Als der in Damaskus geborene deutsch-syrische Künstler Manaf Halbouni seine spektakuläre Skulptur „Monument“ im Februar 2017 vor der Dresdner Frauenkirche errichtete, wurde das umgehend als politische Provokation aufgefasst. Konservative und der Pegida-Bewegung nahestehende Dresdner sahen darin eine Störung des Gedenkens an die Bombardierung der Stadt im Februar 1945.
Die Gegenwart der Zerstörung
Die Assoziationskette lag offen zutage. Bombardierung, Barrikade, Verschanzung – die senkrecht aufgestellten Busse aus der syrischen Trümmerstadt Aleppo erinnerten daran, dass kriegerische Zerstörung kein singuläres Ereignis ist. Manaf Halbouni war sich der mehrfachen Kodierung seines Werkes denn auch bewusst. Als Sohn einer Dresdenerin wusste er um die traumatische Gegenwart der brennenden Elbmetropole in den letzten Tagen des Zweiten Weltkriegs. Die Verheerungen in seinem Geburtsland Syrien hingegen wurden hierzulande bevorzugt als Geschehen in einem fernen Land wahrgenommen. Kaum jemand sprach zu dieser Zeit von Putins Krieg, obwohl aus geopolitischer Perspektive kaum jemand den Anteil des russischen Präsidenten an der Urheberschaft der Tötungsmaschinerie hätte bestreiten können.

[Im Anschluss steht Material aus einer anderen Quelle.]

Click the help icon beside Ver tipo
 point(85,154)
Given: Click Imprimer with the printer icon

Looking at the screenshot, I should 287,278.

Mehr noch als ein Zeugnis des Krieges war Halbounis „Monument“ eines des Widerstands. Die Überbleibsel des öffentlichen Nahverkehrs einer einst belebten Stadt im Nahen Osten dienten der Bevölkerung als temporärer Schutz und prekäre Zuflucht.
Man schien schon geneigt, die Metamorphosen von Halbounis „Monument“ als Kapitel der jüngeren Kunstgeschichte zu betrachten. Nach den Protesten in Dresden entschloss sich Shermin Langhoff, die Intendantin des Berliner Maxim-Gorki-Theaters, die Busse im Rahmen des 3. Berliner Herbstsalons, einer Kunstschau des Theaters, auf dem Platz des 18. März, unweit des Brandenburger Tores, aufzustellen.

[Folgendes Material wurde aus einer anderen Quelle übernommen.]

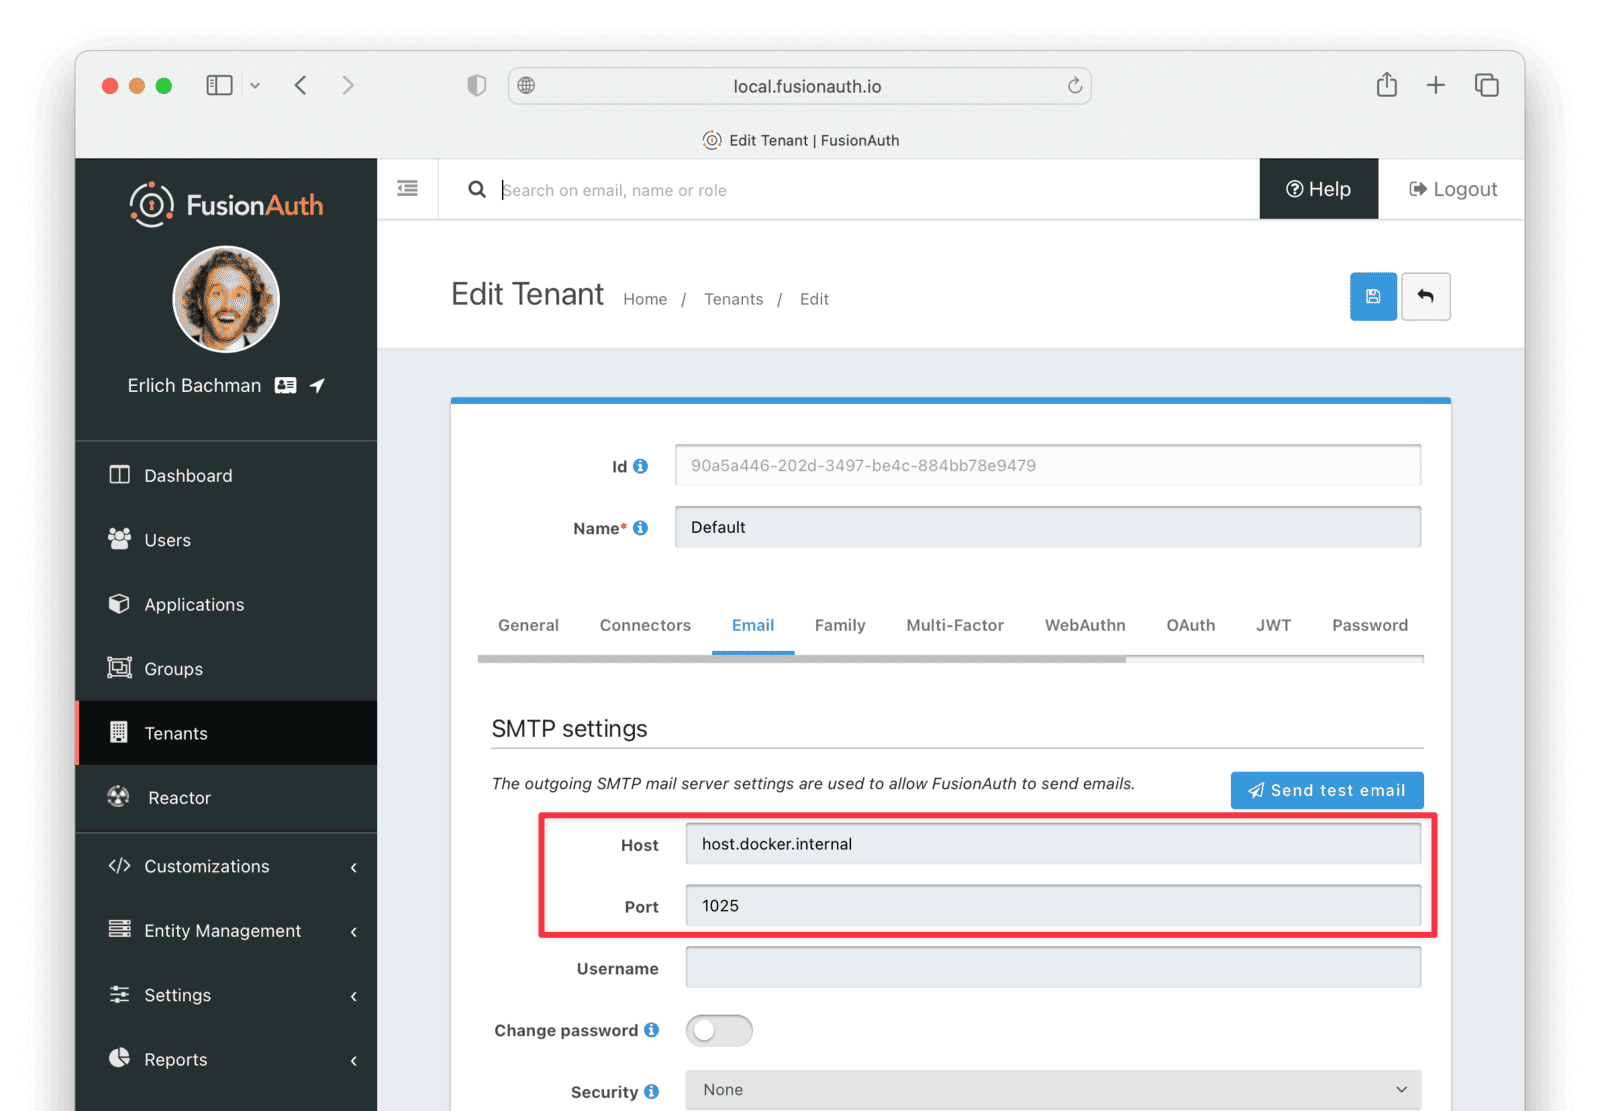Open the user card icon beside Erlich Bachman
This screenshot has height=1111, width=1600.
286,386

Nach den Auseinandersetzungen in Dresden aber hatte das Monument seinen provokanten Schwung weitgehend verloren. Berliner Gelassenheit? Ignoranz? Wenig später poppte noch eine kurze Debatte darüber auf, ob die Busse seinerzeit in Aleppo von der syrischen Terrororganisation Ahrar al-Sham aufgestellt worden seien, sich also mitnichten als Symbol des zivilen Widerstands eigneten.
Triumphgesten junger Männer
In der immer noch nachwirkenden Silvesternacht hat das Verkehrsmittel eine weitere Bedeutungsfacette erhalten. In Neukölln steht ein ausgebrannter Bus als vieldeutiges Zeichen am Straßenrand. Es verweist auf blinde Zerstörungswut ebenso wie auf die Triumphgesten junger Männer, für die niedergebrannte Fahrzeuge in ihren Herkunftsländern zum Alltag gehören.